The sand storm which haunted us constantly in waves reminded me of documentaries I had watched about the Sahara, but this was just Colombia. I do not know how the other passengers survived the 2 hours in the open back of the truck. But even we ate tons of dust in the cabin as our driver left both side windows open ;). Even better, from time to time our driver lost track, because the visibility was close to zero :). At times we were just driving to a thick cloud of dust not seeing at all where we were going! Somehow we made it through the dusty desert and a couple of buses and collectivos later we finally reached the National Park Tyrona in the early evening.
We stayed there for one night in a hammock again. Quite different to La Guajira, Tayrona is the opposite of a desert landscape. Tropical beaches lined the coast lines with many secluded little beaches and massive boulders everywhere. It was a little bit like the caribbean version of the Wilsons Promontery National Park in Australia. It was so peaceful and beautiful there! There are lots of opportunities to camp or sleep in hammocks.
As it stretches almost all the way from Cartagena to La Guajira, it is a perfect place to spend more time here. Unfortunately we only had 1 night and 2 days, but next time we will come again we will spend more time here. For our way back we hired 2 horses and a guide and rode back to the main gate through the thick jungle. My first horse ride, as an adult ever, and for Natalie the fulfillment of one of her wishes for the world trip :).

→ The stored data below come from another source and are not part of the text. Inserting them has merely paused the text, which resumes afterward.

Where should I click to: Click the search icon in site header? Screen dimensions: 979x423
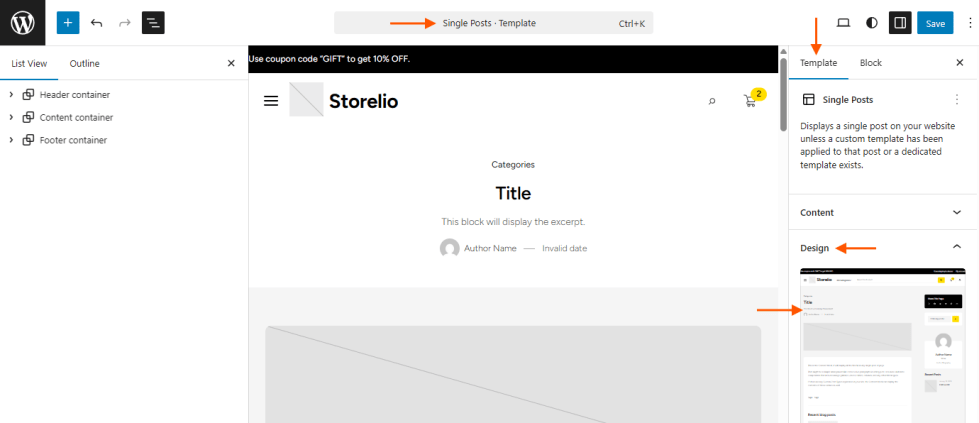click(712, 101)
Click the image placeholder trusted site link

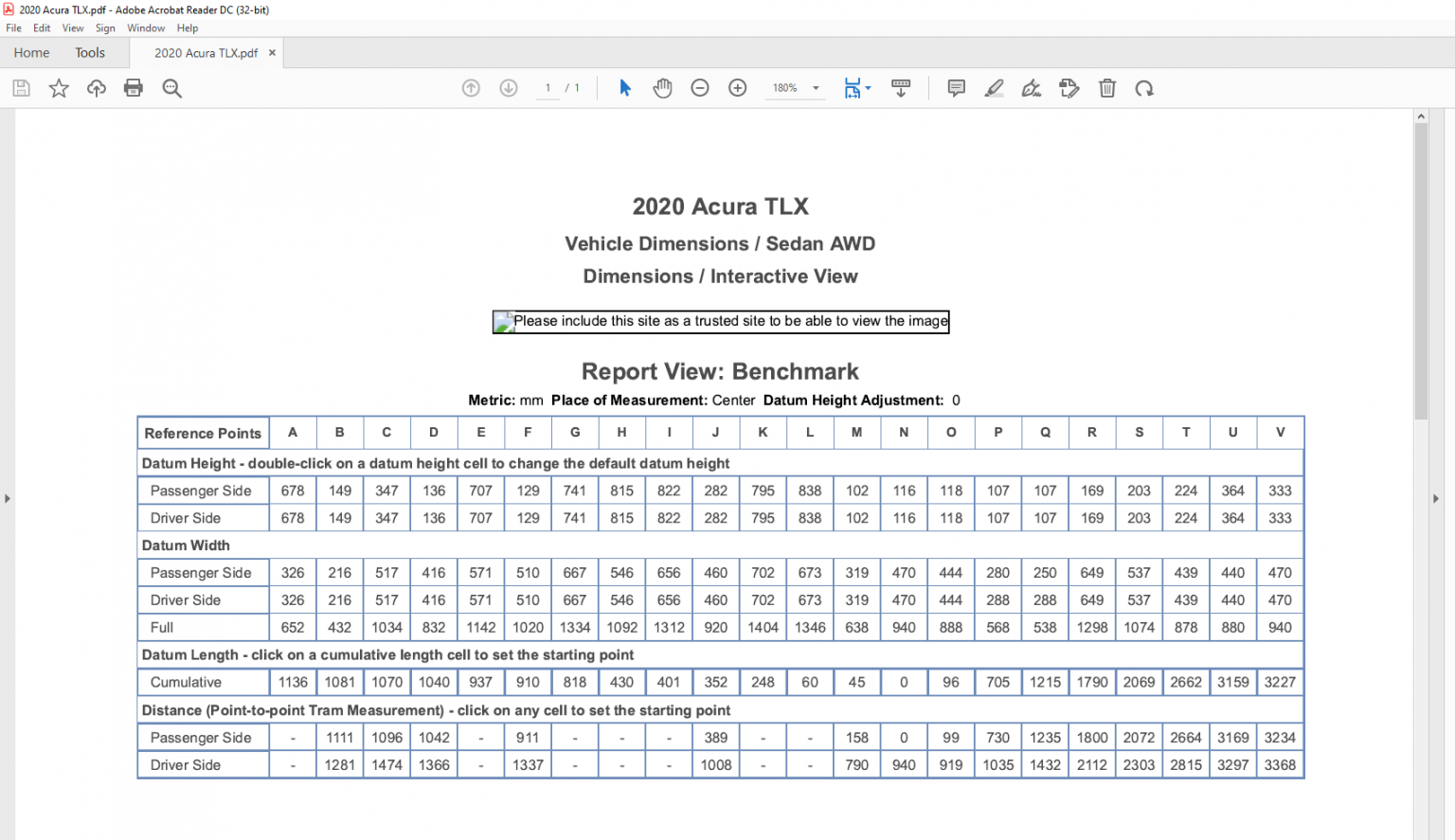[720, 321]
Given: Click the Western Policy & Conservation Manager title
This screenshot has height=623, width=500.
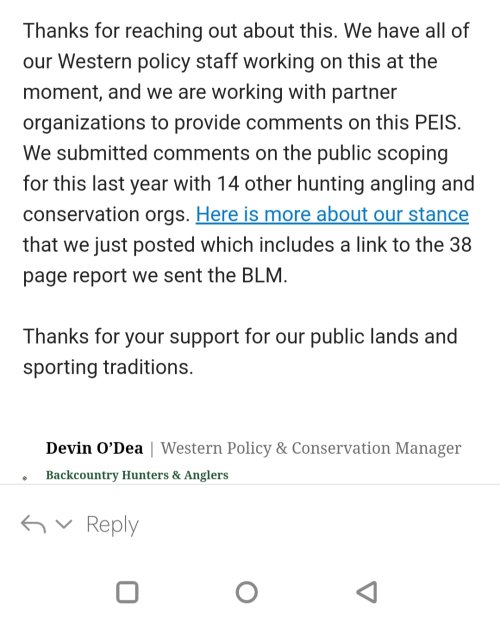Looking at the screenshot, I should pyautogui.click(x=311, y=449).
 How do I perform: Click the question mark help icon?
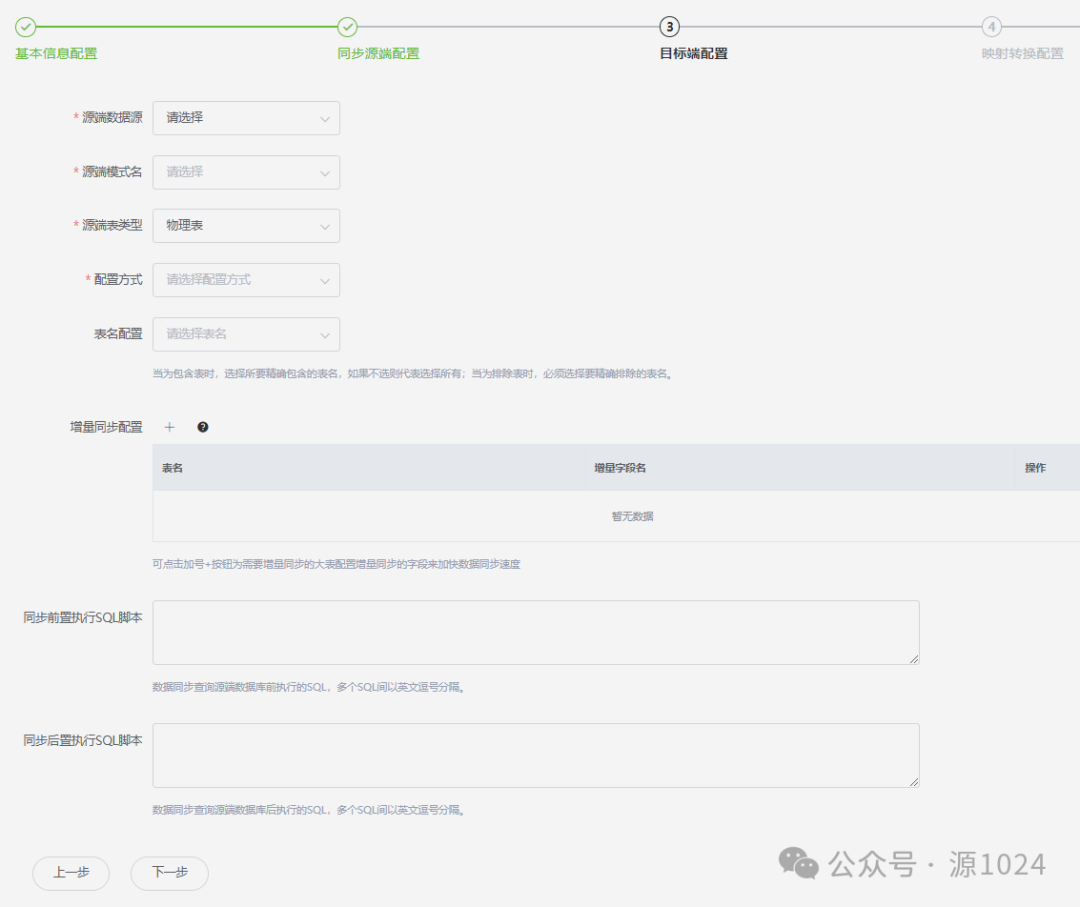click(203, 427)
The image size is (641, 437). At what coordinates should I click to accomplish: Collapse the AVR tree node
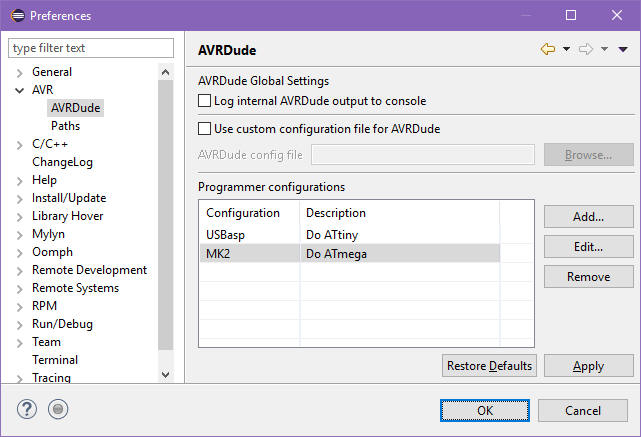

In the evening we traveled from Santa Marta further south the coast the our last destination in Colombia, the most beautiful city in the Caribbean: Cartagena! Natalie had chosen a nice hotel with a double room. Somehow at the end of our travel we both did not like to go into dorm rooms anymore. In Cartagena we celebrated the end of our epic trip with amazing seafood and some cocktails and enjoyed the charming colonial center.
It is still surrounded by the massive wall the Spaniards had built back in the 16th century as an answer to the attack of the legendary pirate Sir Francis Drake, who had almost destroyed the city in his hunt for gold. We also did a day trip to some surrounding beaches, but instantly missed the peaceful atmosphere of Tayrona. As a main tourist destination for locals and Americans, the beautiful beaches here are crowded with people selling stuff and hundreds of plastic blue and red sun covers that ruin the romantic beach view, at least for us.
Instead we then rather went back to the city and enjoyed our last Colombian jugos and delicious seafood, while the city was full of life and excitement. All over the historic centre the annual film festival was taking place and people were enjoying free open-air cinema everywhere. We left Cartagena, Columbia and the continent of South America on the 15th of March after 4 incredible months in South America and almost 12 month since we had started our world trip. Now our journey home would start, stopping first in New York to visit Natalie’s brother and his family.